Ser o responsável por alguém com algo grave como o Alzheimer é uma tarefa hercúlea. Não se trata de dedicar um pouco de atenção. Não se trata de ter um tempo para isso. Trata-se, na verdade, de um martírio que ganha intensidade conforme o ente querido perde a memória e algumas capacidades físicas. Trata-se de entregar uma parte da própria sanidade em prol dos cuidados por essa pessoa. Trata-se, ainda, de antecipar um futuro caótico, enquanto se vive um presente que afeta não só a si como aqueles que lhe são próximos.

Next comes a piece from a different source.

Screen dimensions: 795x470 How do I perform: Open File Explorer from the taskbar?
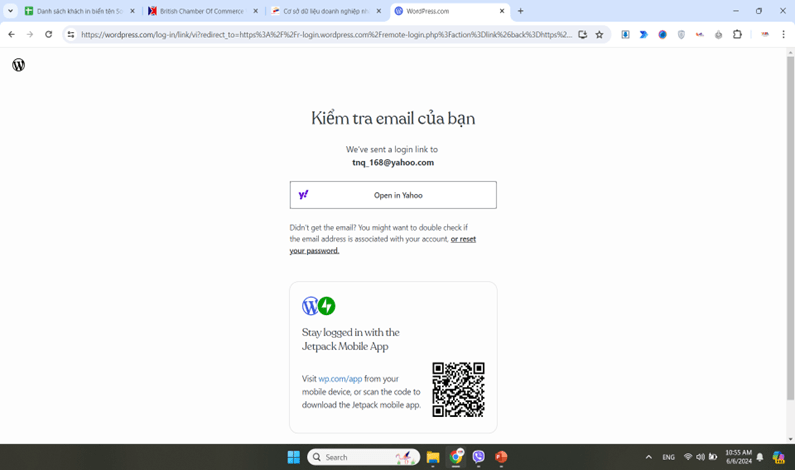coord(433,457)
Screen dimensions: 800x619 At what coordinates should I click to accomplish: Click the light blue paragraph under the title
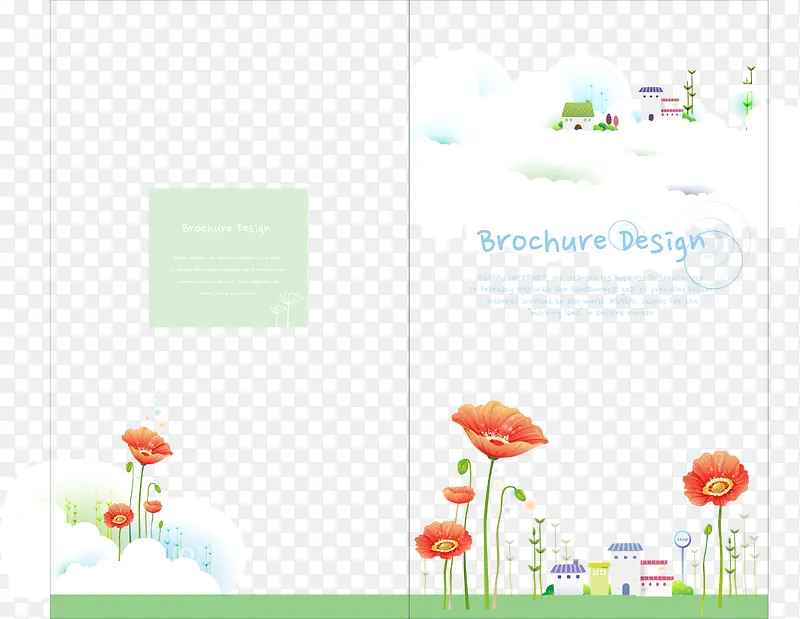[x=590, y=291]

A tristeza que esse filme passa é indescritível. O simples exercício de se pôr no lugar de Anne é inimaginável. Não vou sequer supor como é ser um Anthony, como é ter uma mente onde tudo que foi importante está vagarosamente sendo apagado.
Memento Mori.
Não há como fugir do tempo. Há, claro, formas de melhorar essa passagem, o que não significa que é possível freá-lo. Do mesmo modo, o Alzheimer é um inimigo paciente, capaz de minar as forças de suas vítimas em leves doses e de forma ininterrupta. É isso que vemos em cada frame de Meu Pai: o definhamento de um indivíduo cujas glórias estão sendo esquecidas e apagadas por ele mesmo. É uma morte em vida. Algo que afeta o doente e todos que tentam auxiliá-lo nessa difícil jornada.
O Memento Mori é um conceito que encara a morte como algo natural e inevitável. Estamos – em uma visão macro – prontos para a morte, mesmo que não saibamos. Ela é muito mais que um conceito. Ela é uma presença que nos marca desde a mais tenra idade quando perdemos um animal de estimação, um parente, amigo ou pessoa próxima. A morte está em cada página de jornal, nos romances, nas novelas e filmes. Está próxima de tudo aquilo que tem vida.

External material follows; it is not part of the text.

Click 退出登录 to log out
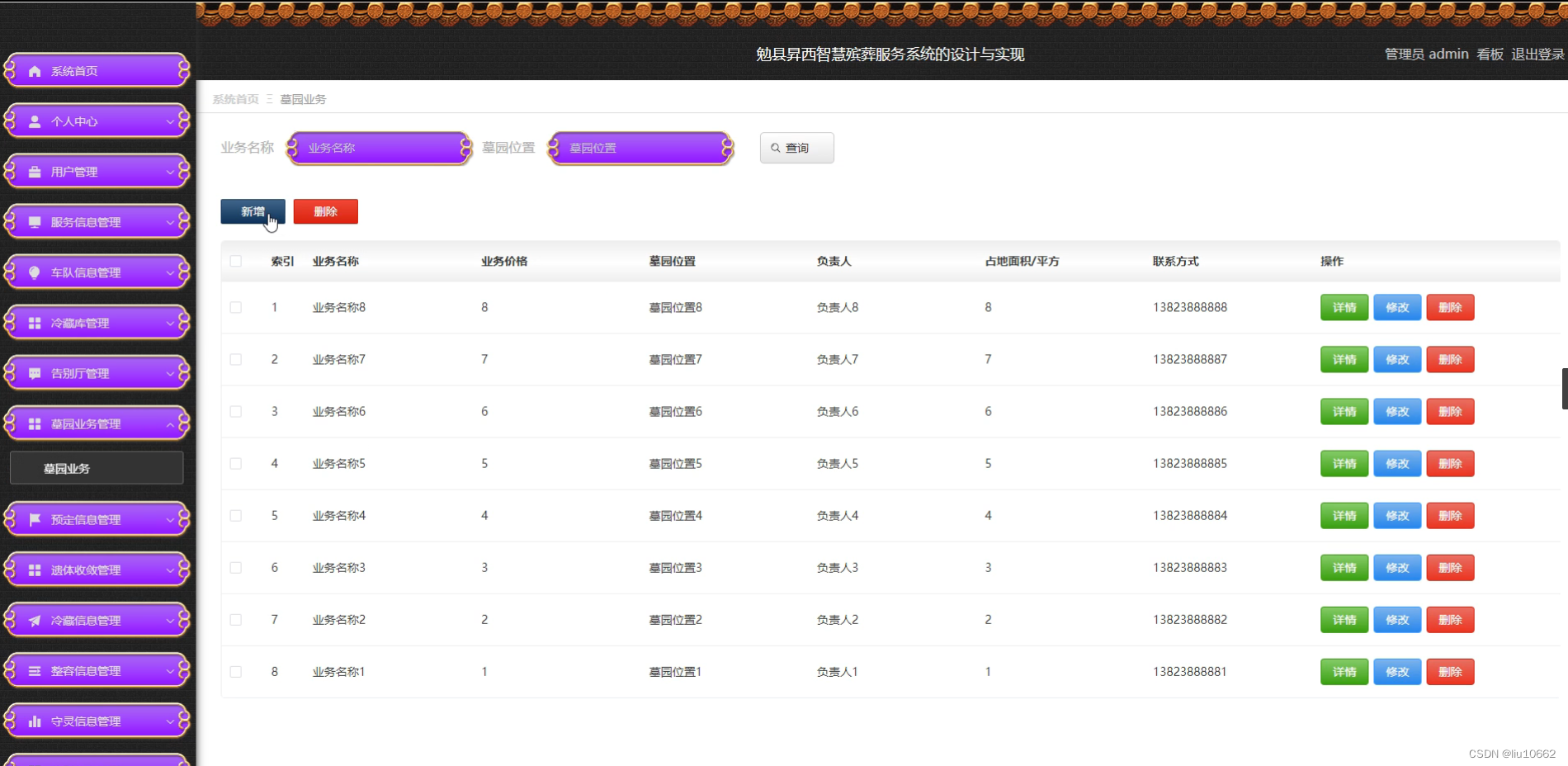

Parafraseando Ariano Suassuna em sua obra O Alto da Compadecida:
“É verdade, morreu. Cumpriu sua sentença e encontrou-se com o único mal irremediável, aquilo que é a marca de nosso estranho destino sobre a terra, aquele fato sem explicação que iguala tudo que é ser vivo num só rebanho de condenados, porque tudo que é vivo morre!”

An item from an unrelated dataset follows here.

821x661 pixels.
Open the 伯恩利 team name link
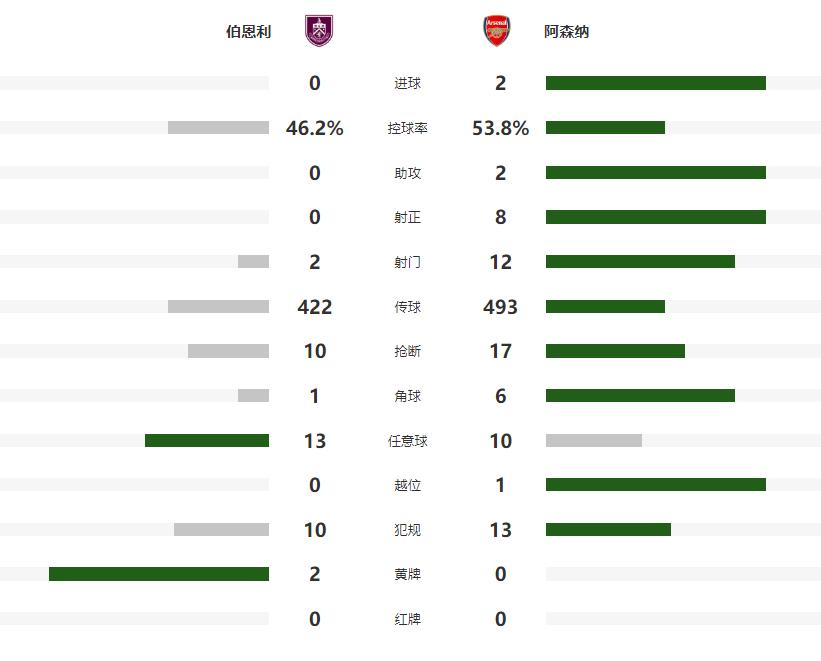pos(248,32)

Só há um porém que o escritor esqueceu: a morte real é dolorosa, porém finita. Ela encerra um ciclo que o tempo fará com que seja menos doloroso. O Alzheimer, por sua vez, é um ciclo de perdas, dor e tristeza, uma morte em vida cujos efeitos devastadores impactam o doente e todos ao seu redor.
Atuações.
Não há dúvidas de que os destaques são Anthony Hopkins e Olivia Colman. O restante do elenco é de um brilhantismo único, claro, e inclui nomes como Imogen Poots, Rufus Sewell, Mark Gatiss, Evie Wray e Ayesha Dharker, mas esses dois atores dão alma à trama. Há um compartilhamento da dor, uma entrega aos papéis capaz de nos colocar quase como parentes, pessoas que só observam por serem incapazes de mudar uma única vírgula nessa trama dolorosa.
Conduzidos pelo diretor e o roteiro magníficos, eles nos entregam uma história tocante, triste e realista, um alerta sobre essa doença que rouba a essência de suas vítimas.
Ao final da trama, garanto que lágrimas estarão nas faces dos espectadores. É humanamente impossível não se compadecer da trajetória de Anthony e sua filha Anne. Decisões serão tomadas, destinos serão traçados e tudo isso será envolto por uma trilha de perda, dor e amor.
Meu Pai foi uma das mais intensas experiências cinematográficas que já vivi. Sinto-me honrado por estar frente a uma obra que já é um clássico e uma obra-prima da Sétima Arte.